▶ _Exercise objective_
Copy the lines running from the one that contains "You are a GUI" to the end of the entries below, exactly and with no pictures.

Records from a collection:

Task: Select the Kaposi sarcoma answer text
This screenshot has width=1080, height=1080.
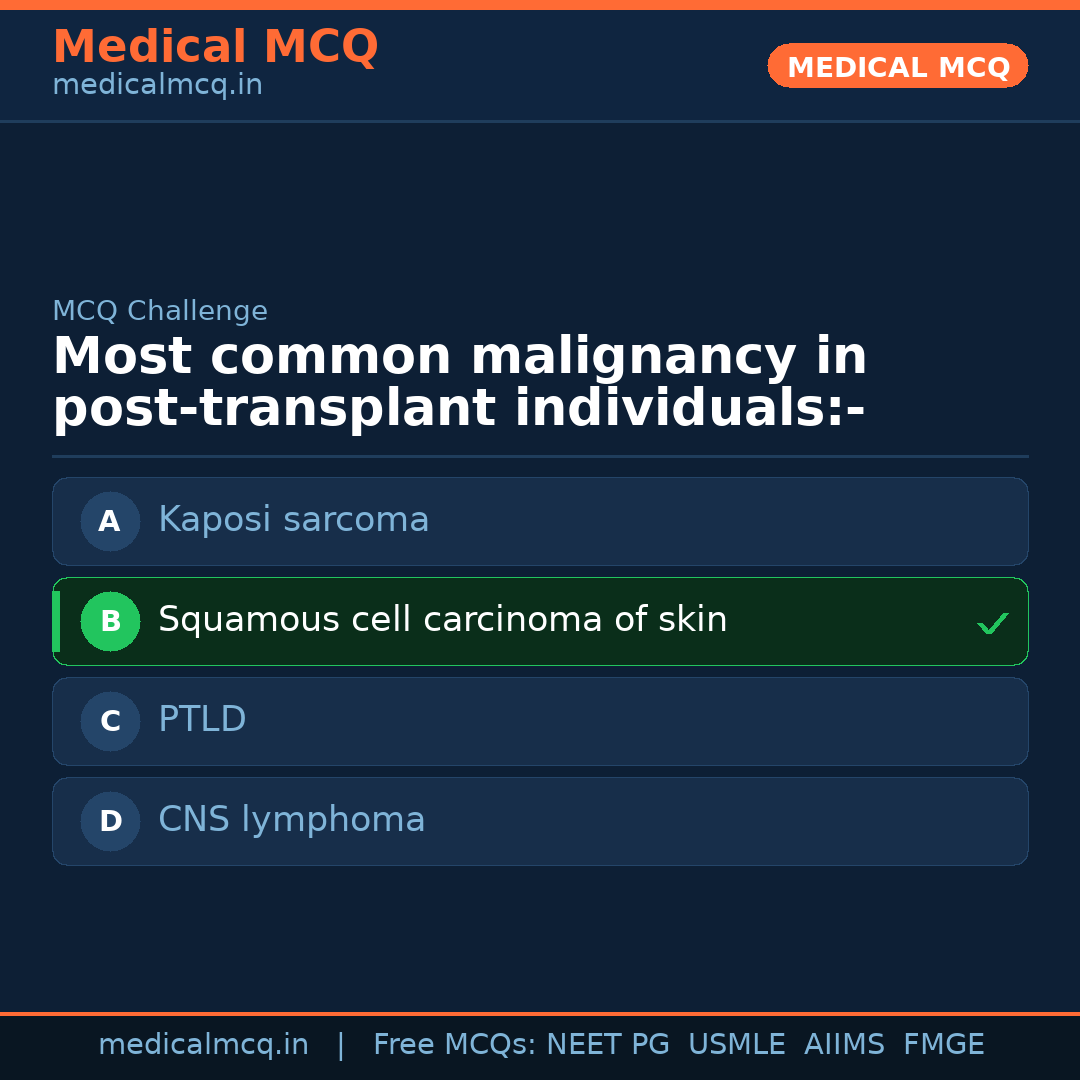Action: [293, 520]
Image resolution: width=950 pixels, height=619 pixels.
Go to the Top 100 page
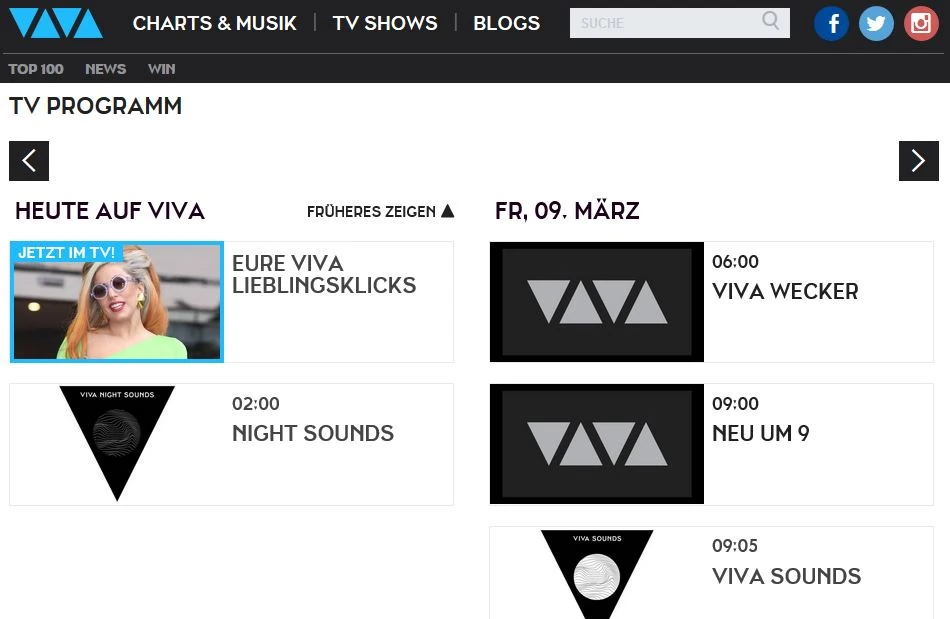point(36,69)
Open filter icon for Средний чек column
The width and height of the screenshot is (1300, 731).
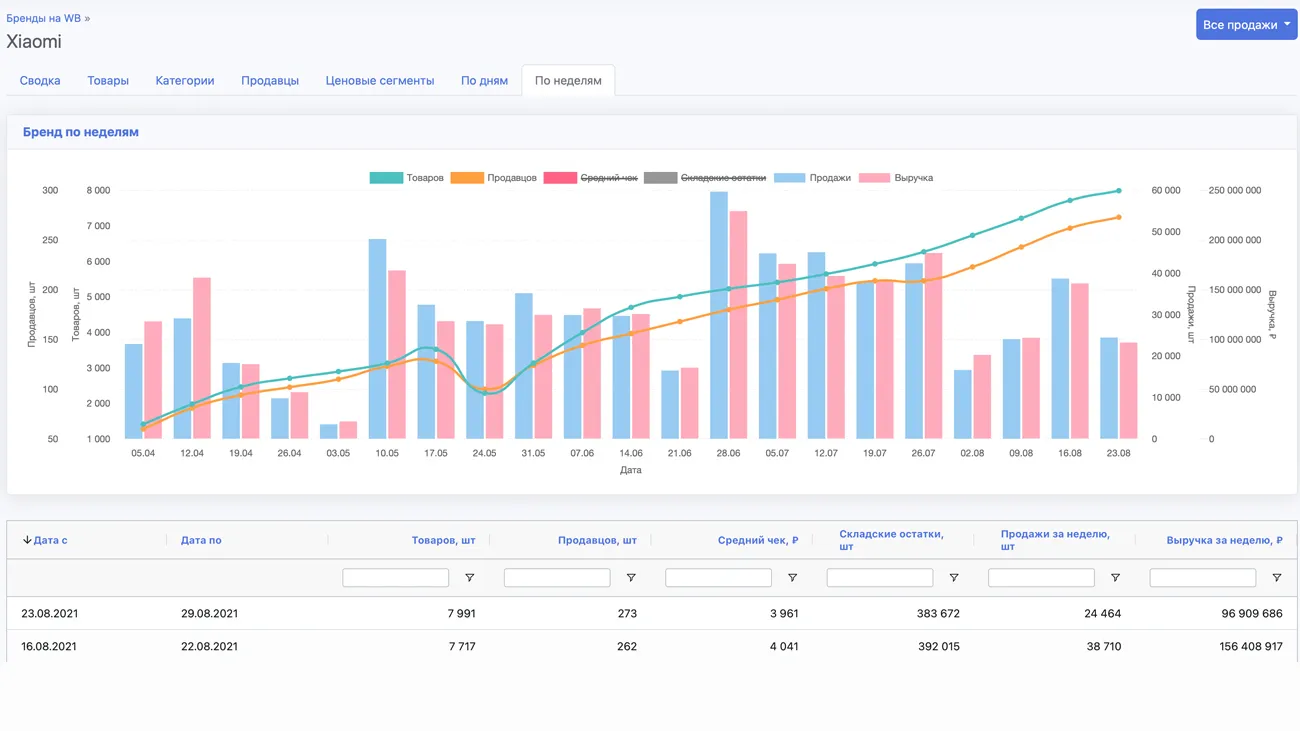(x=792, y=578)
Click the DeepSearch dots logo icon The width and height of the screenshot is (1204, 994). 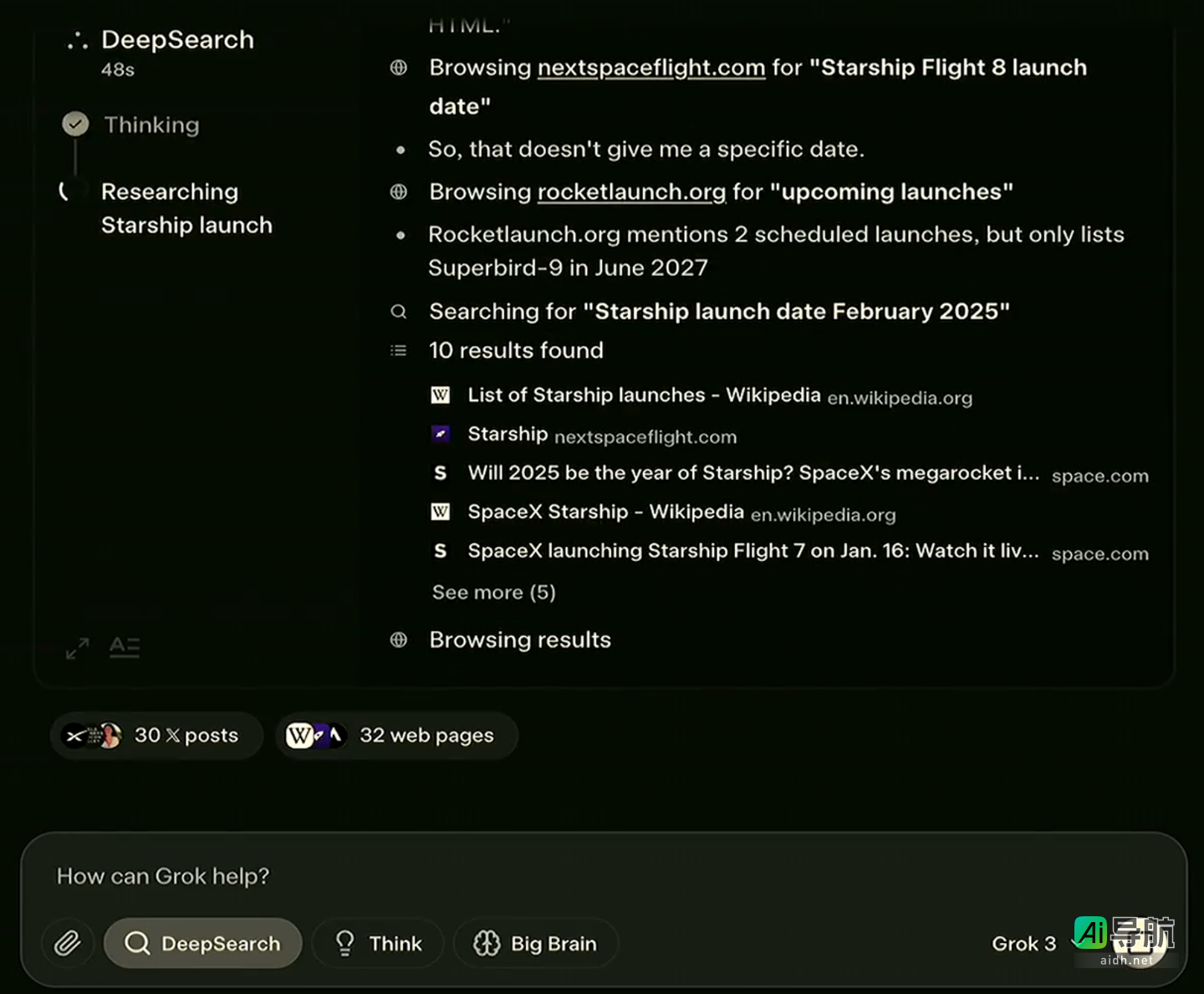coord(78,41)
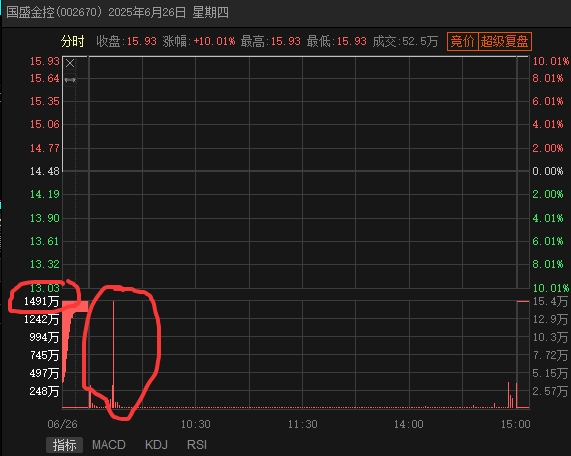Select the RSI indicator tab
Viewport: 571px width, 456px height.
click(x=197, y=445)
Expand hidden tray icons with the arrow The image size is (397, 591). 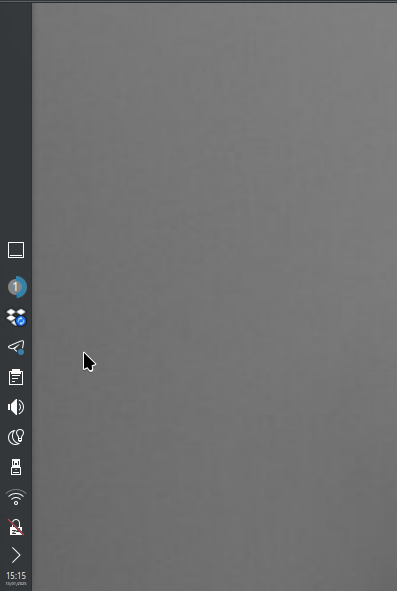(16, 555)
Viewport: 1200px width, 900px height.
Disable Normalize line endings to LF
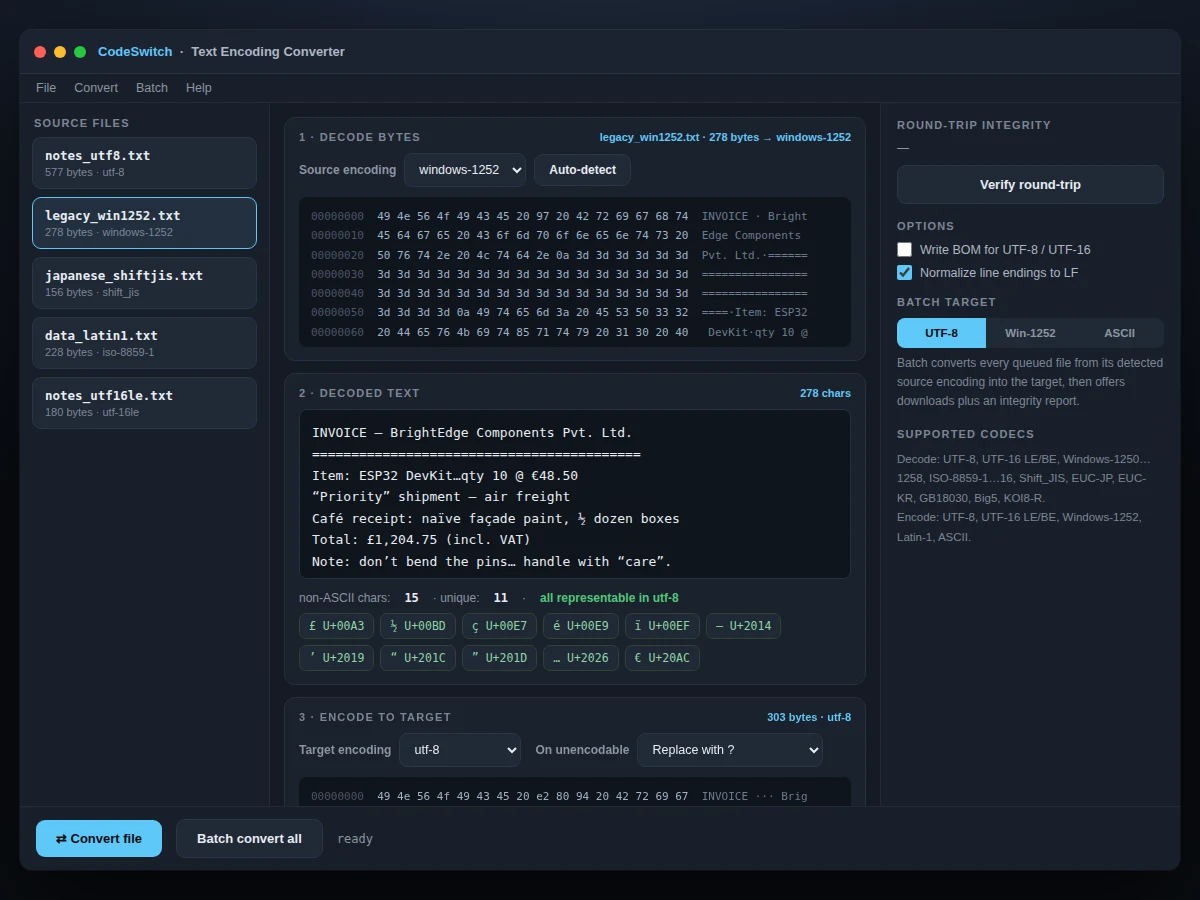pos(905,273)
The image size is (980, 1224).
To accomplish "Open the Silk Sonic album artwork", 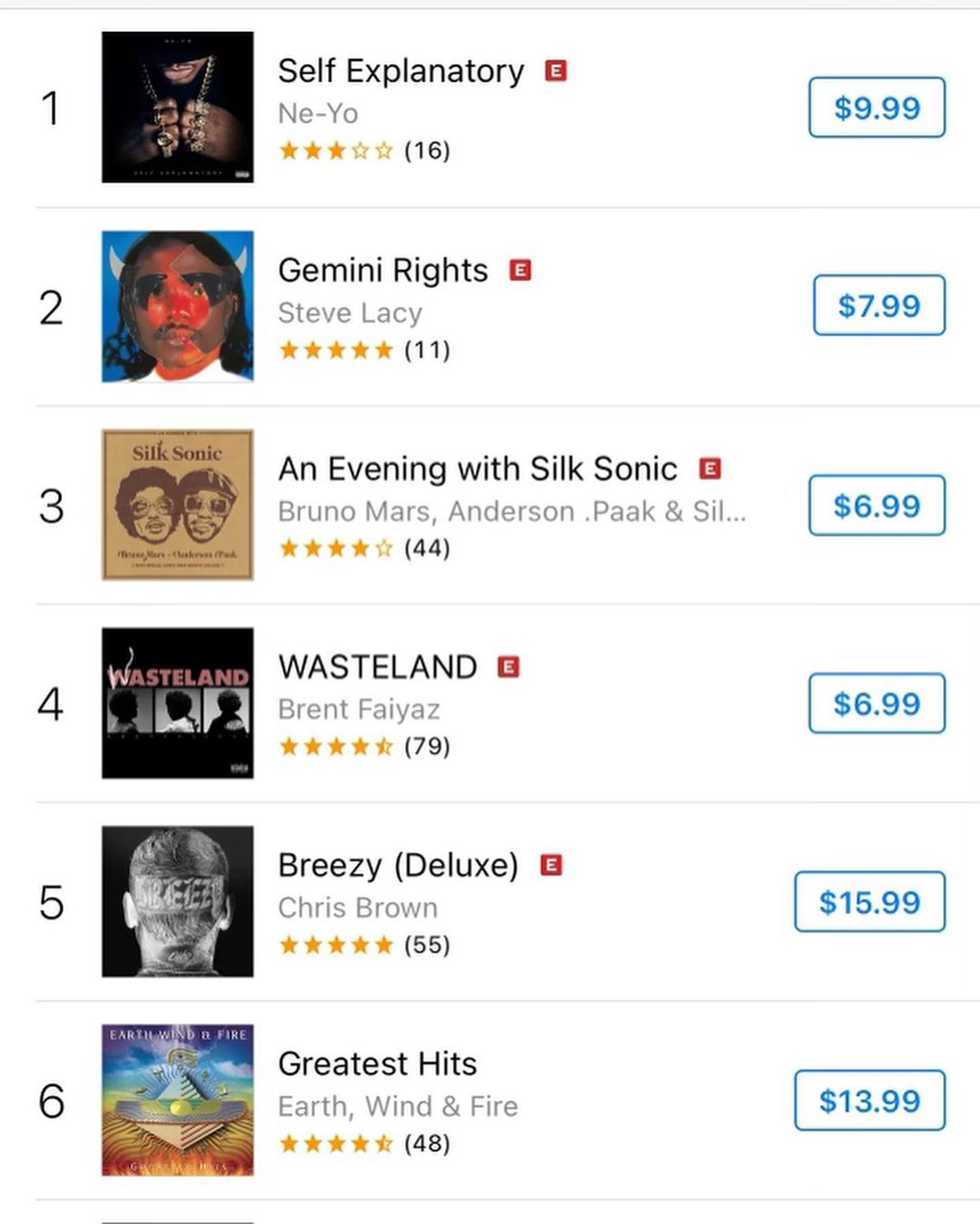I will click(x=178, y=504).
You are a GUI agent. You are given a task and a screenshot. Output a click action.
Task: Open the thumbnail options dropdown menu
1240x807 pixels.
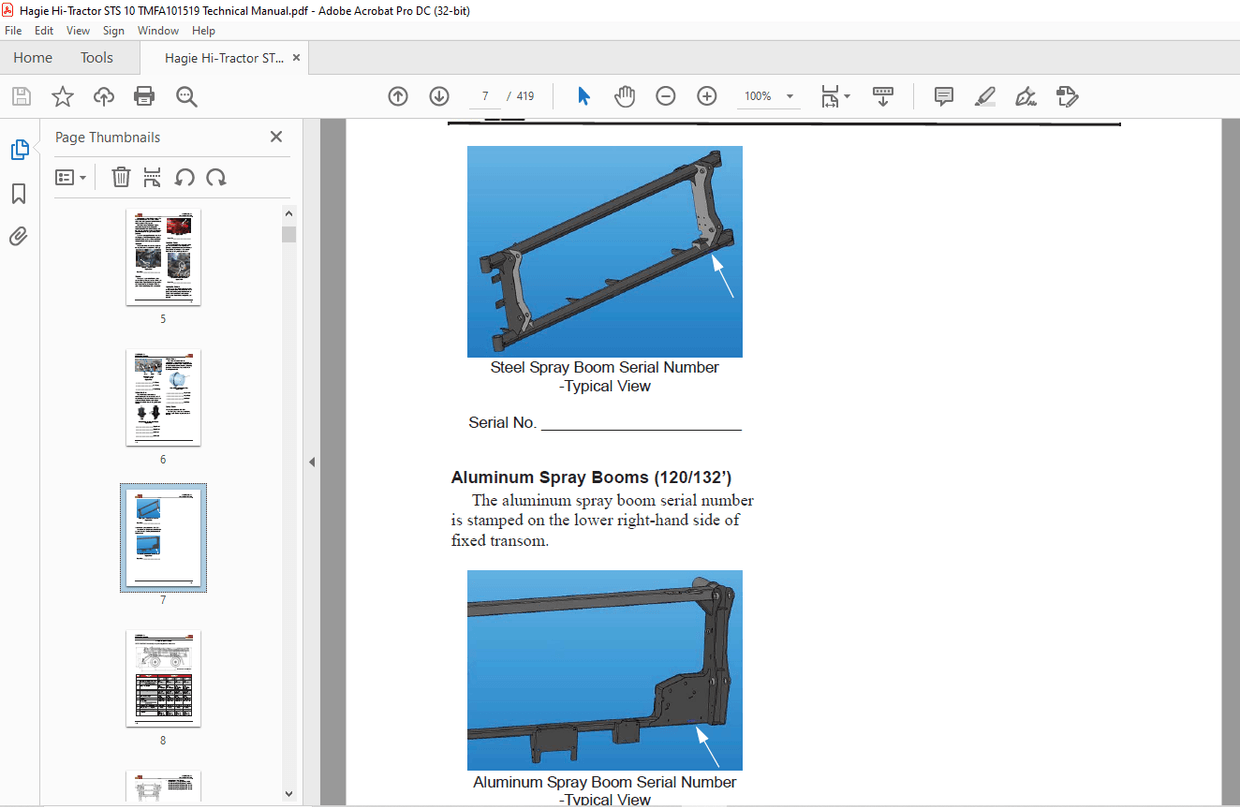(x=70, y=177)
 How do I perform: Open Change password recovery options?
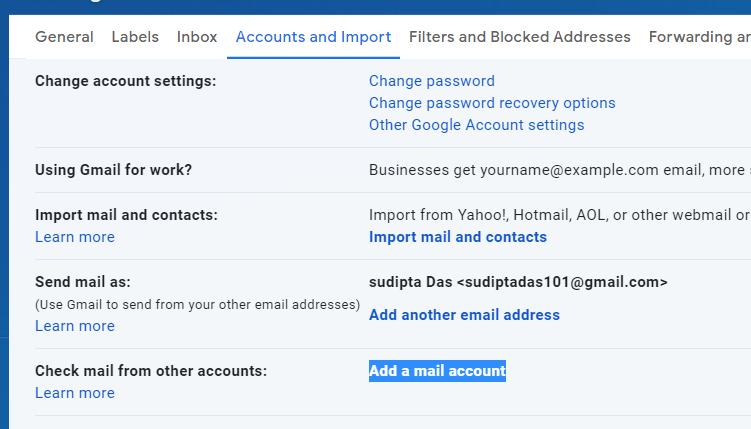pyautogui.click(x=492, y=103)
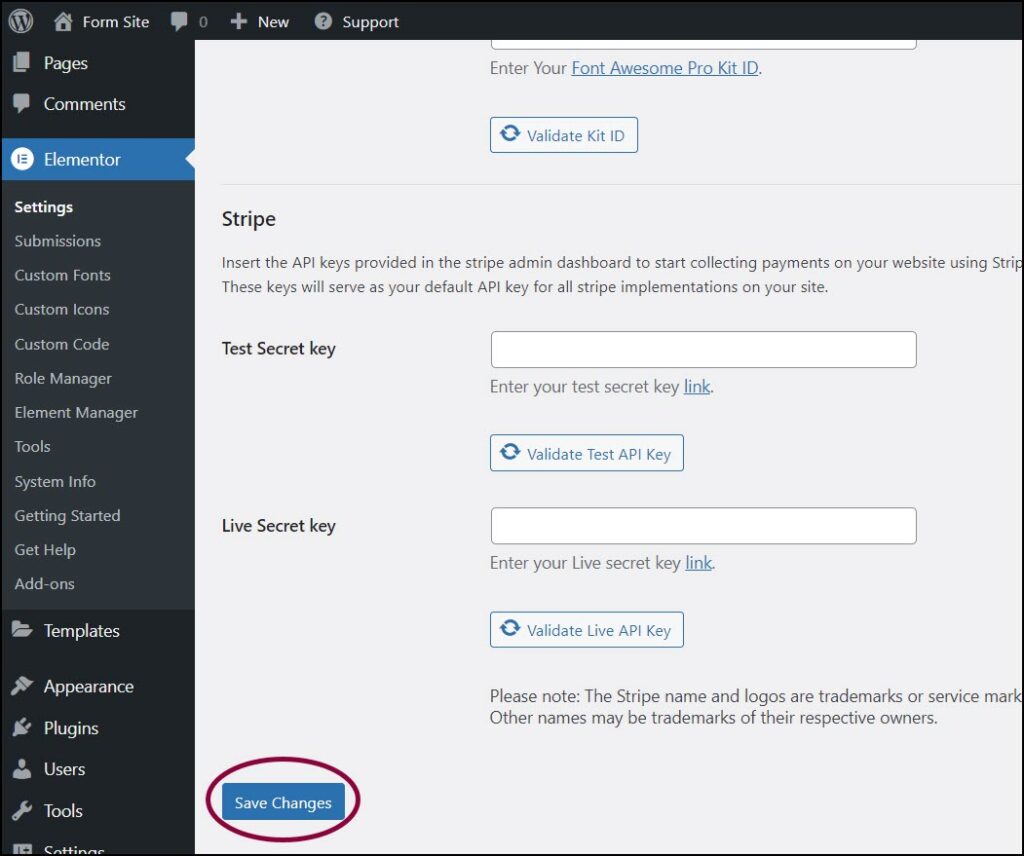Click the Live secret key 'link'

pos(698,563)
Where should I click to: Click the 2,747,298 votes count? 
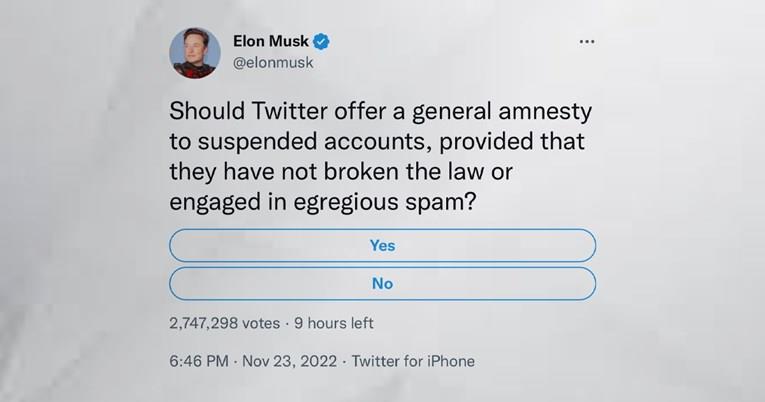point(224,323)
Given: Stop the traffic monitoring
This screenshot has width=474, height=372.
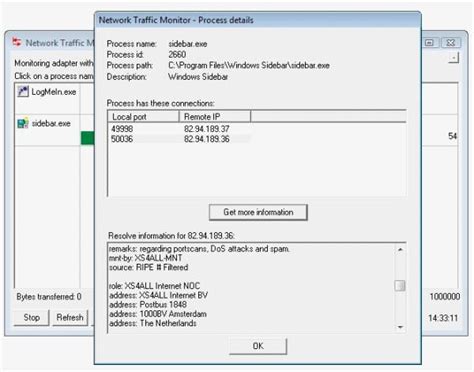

▶ _Answer box_
You are a GUI agent. You are given a task and a screenshot. Output a click action.
Task: Open the thumbnail options dropdown menu
1240x807 pixels.
(x=70, y=177)
 How do I perform: Open Change password recovery options?
pyautogui.click(x=492, y=103)
Click the Live secret key 'link'

pos(698,563)
Where should I click to: Click the 2,747,298 votes count? 
point(224,323)
Given: Stop the traffic monitoring
This screenshot has width=474, height=372.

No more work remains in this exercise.